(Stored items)
================================

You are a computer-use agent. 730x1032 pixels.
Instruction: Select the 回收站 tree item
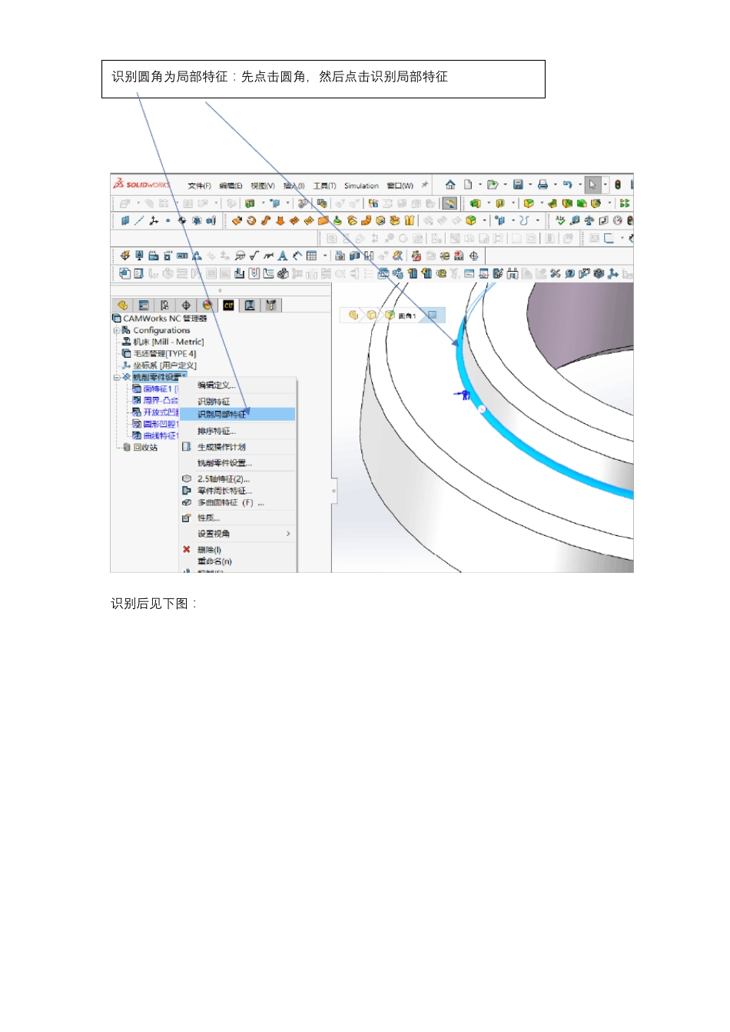tap(144, 448)
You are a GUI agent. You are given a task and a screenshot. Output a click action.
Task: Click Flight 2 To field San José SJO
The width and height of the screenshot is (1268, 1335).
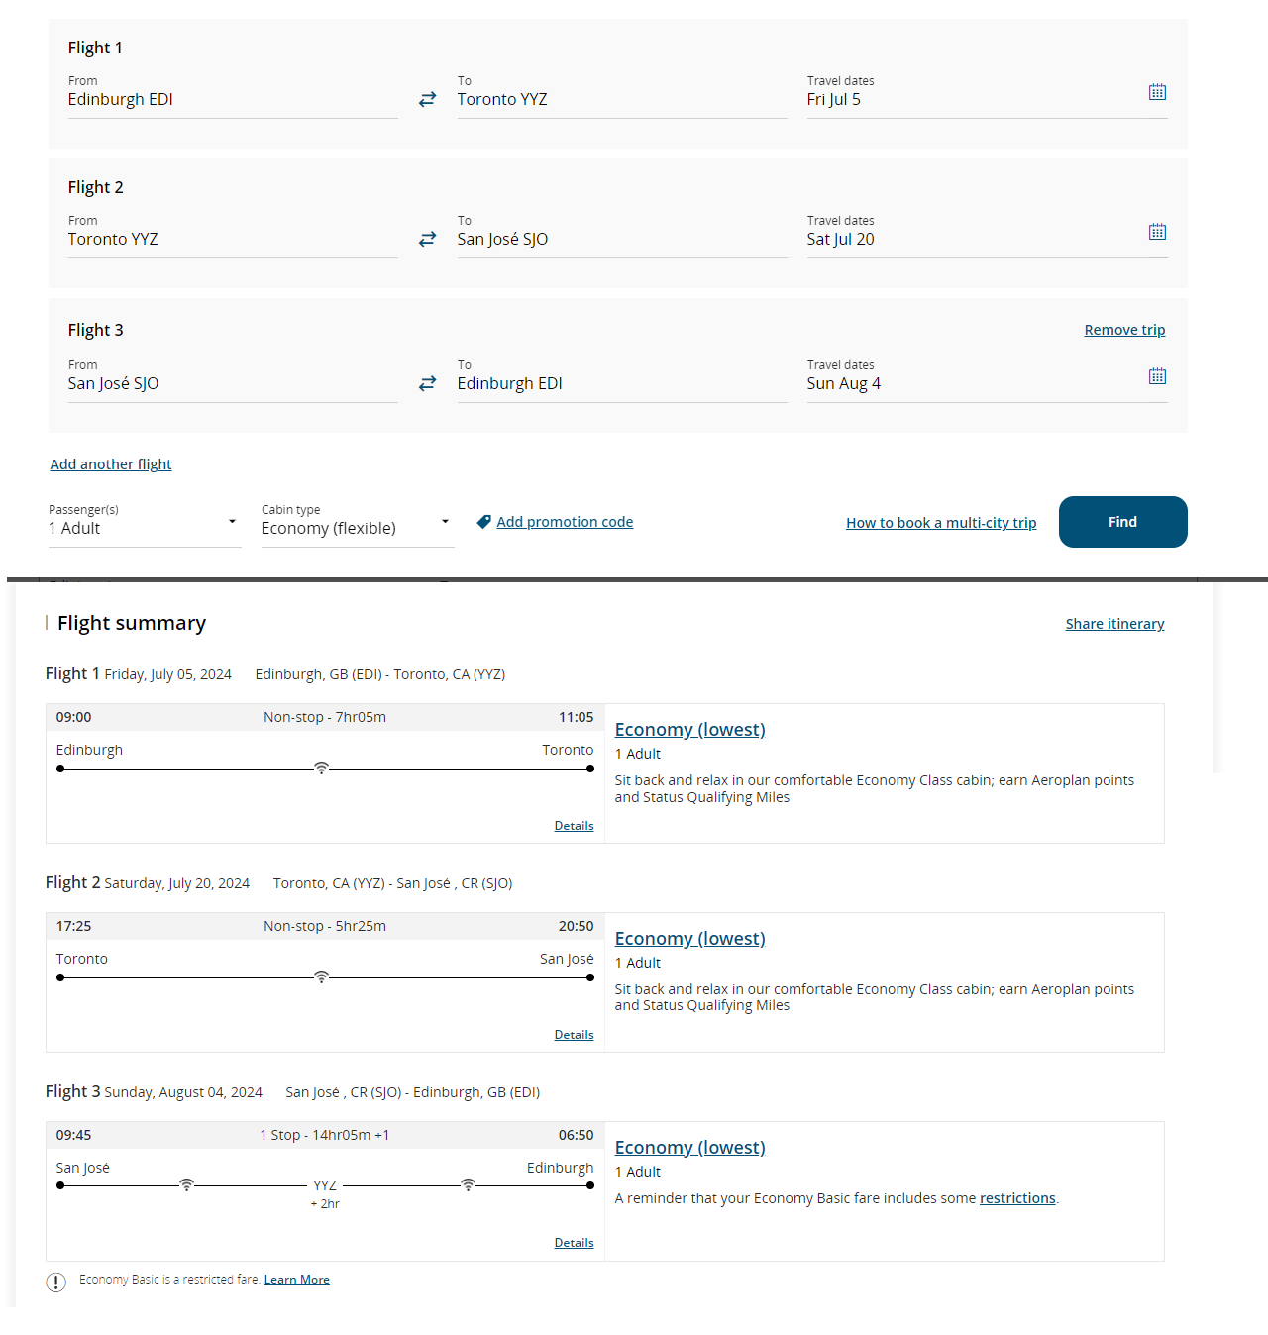[622, 240]
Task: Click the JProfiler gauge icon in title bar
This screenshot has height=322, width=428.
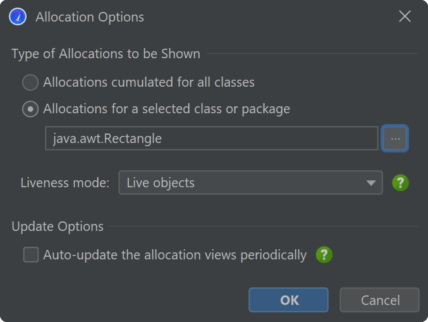Action: [x=18, y=16]
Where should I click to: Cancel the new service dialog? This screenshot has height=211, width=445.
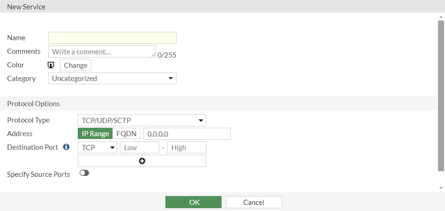click(x=253, y=202)
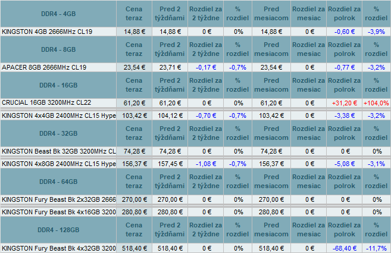
Task: Click the KINGSTON 4x8GB 2400MHz CL15 product
Action: tap(59, 164)
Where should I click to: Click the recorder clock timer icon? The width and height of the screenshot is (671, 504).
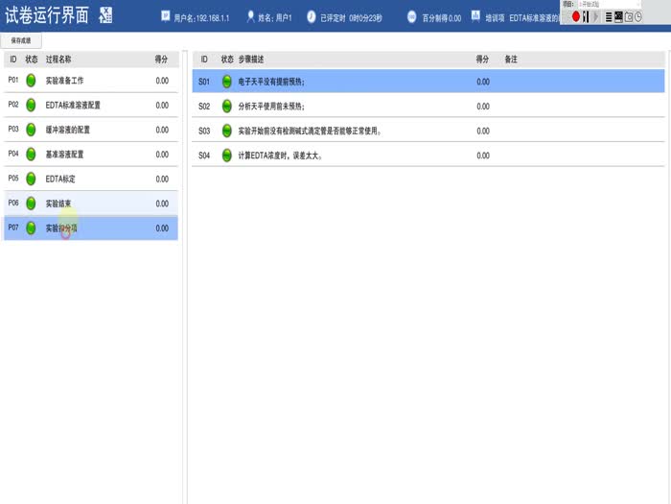tap(638, 17)
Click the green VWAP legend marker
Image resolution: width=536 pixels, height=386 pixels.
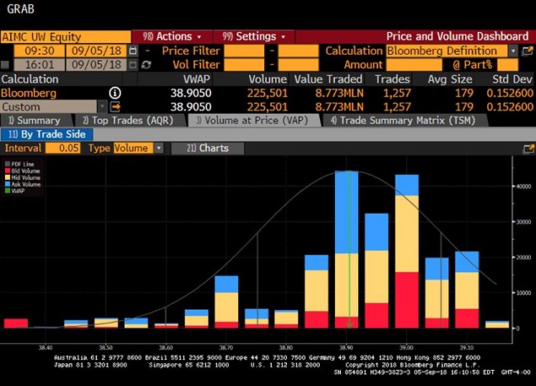[x=8, y=191]
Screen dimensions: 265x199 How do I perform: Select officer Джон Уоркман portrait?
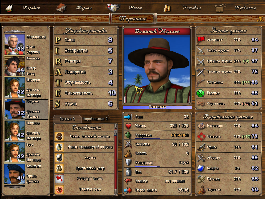click(15, 45)
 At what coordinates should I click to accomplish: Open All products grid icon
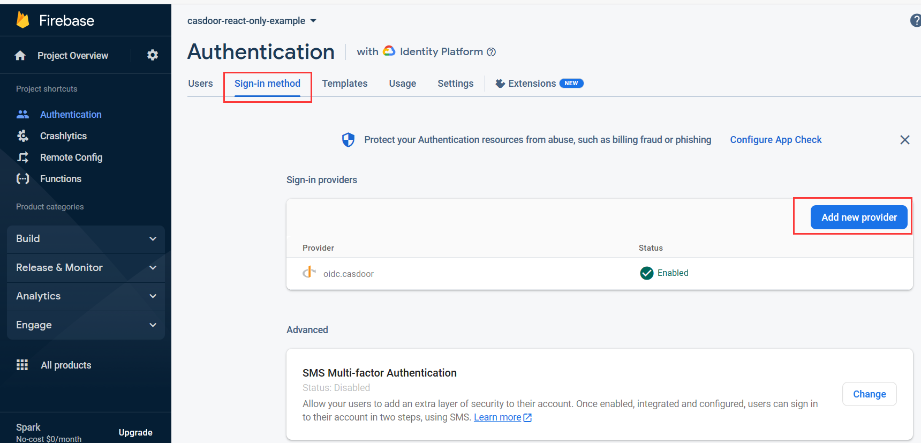point(22,365)
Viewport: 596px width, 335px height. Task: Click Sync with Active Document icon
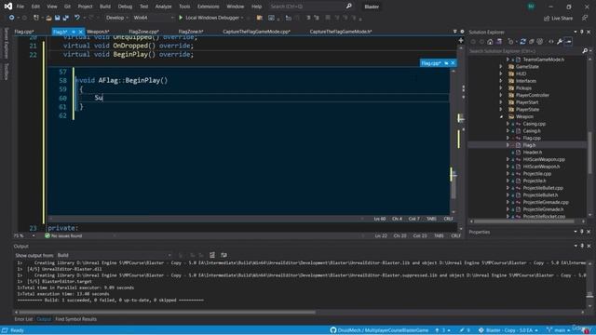[x=523, y=41]
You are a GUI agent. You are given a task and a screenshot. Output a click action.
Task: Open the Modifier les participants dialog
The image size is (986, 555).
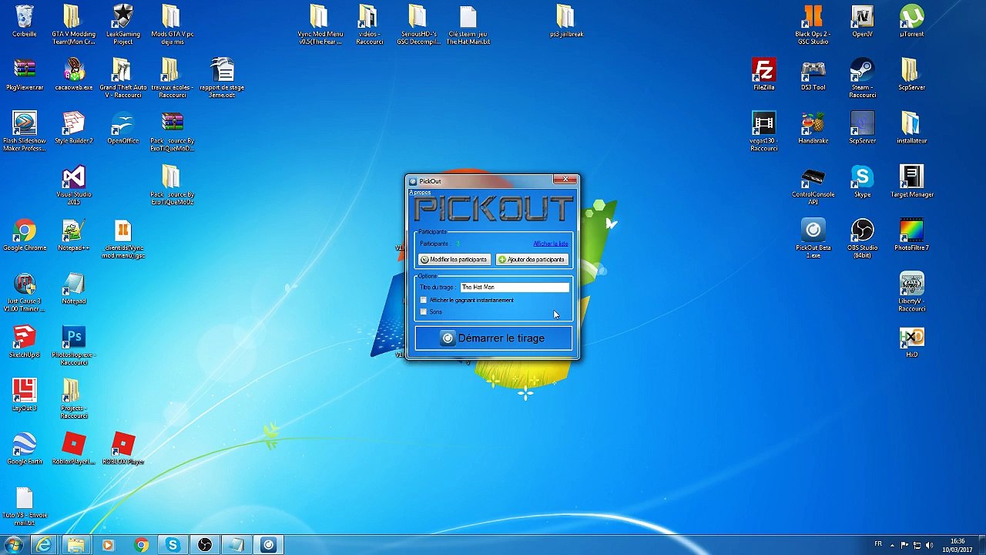[454, 260]
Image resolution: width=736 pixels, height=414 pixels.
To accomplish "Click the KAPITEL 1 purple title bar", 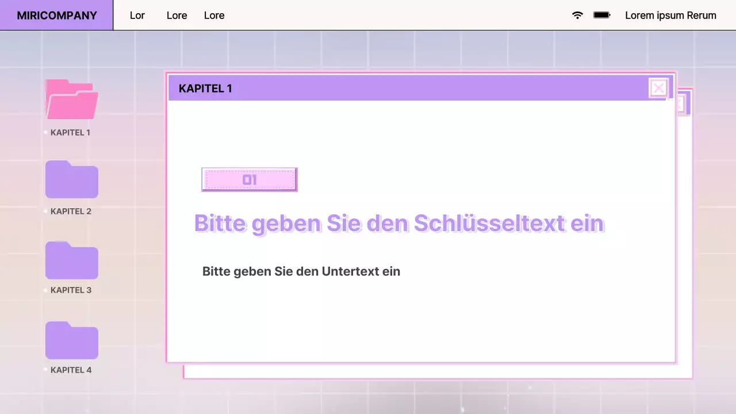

================================

Task description =>
Without carrying over any picture, retype the records above word for word.

Solution for this task =>
You are a computer-use agent. 730x1032 pixels.
Instruction: Select the 回收站 tree item
tap(144, 448)
You are a GUI agent. You are given a task and a screenshot. Output a click action.
Task: Click Flight 2 To field San José SJO
The width and height of the screenshot is (1268, 1335).
[622, 240]
Task: Click the JProfiler gauge icon in title bar
This screenshot has height=322, width=428.
Action: [x=18, y=16]
Where should I click to: Cancel the new service dialog? This screenshot has height=211, width=445.
click(x=253, y=202)
Task: Click the KINGSTON 4x8GB 2400MHz CL15 product
Action: tap(59, 164)
Where should I click to: Click the recorder clock timer icon? The width and height of the screenshot is (671, 504).
tap(638, 17)
Click the green VWAP legend marker
Image resolution: width=536 pixels, height=386 pixels.
[x=8, y=191]
Screen dimensions: 265x199 How do I perform: Select officer Джон Уоркман portrait?
click(15, 45)
 At what coordinates should I click to accomplish: Open All products grid icon
point(22,365)
Viewport: 596px width, 335px height. Task: Click Sync with Active Document icon
[x=523, y=41]
You are a GUI agent. You are given a task and a screenshot. Output a click action.
Task: Open the Modifier les participants dialog
The image size is (986, 555).
[454, 260]
Image resolution: width=736 pixels, height=414 pixels.
To accomplish "Click the KAPITEL 1 purple title bar", 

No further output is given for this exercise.